Given exercise: Please pull out every line of the items below that contains the string "button", matching case exactly.

* BEGIN *

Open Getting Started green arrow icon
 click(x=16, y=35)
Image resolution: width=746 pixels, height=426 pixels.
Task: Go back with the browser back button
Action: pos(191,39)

* END *
* BEGIN *

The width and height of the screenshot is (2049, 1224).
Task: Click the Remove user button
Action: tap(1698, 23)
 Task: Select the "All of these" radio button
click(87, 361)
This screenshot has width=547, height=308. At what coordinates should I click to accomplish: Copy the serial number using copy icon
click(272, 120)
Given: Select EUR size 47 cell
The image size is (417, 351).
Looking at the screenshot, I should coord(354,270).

* END *

Response:
Task: Go back with the browser back button
Task: Click the Remove user button
 Task: Select the "All of these" radio button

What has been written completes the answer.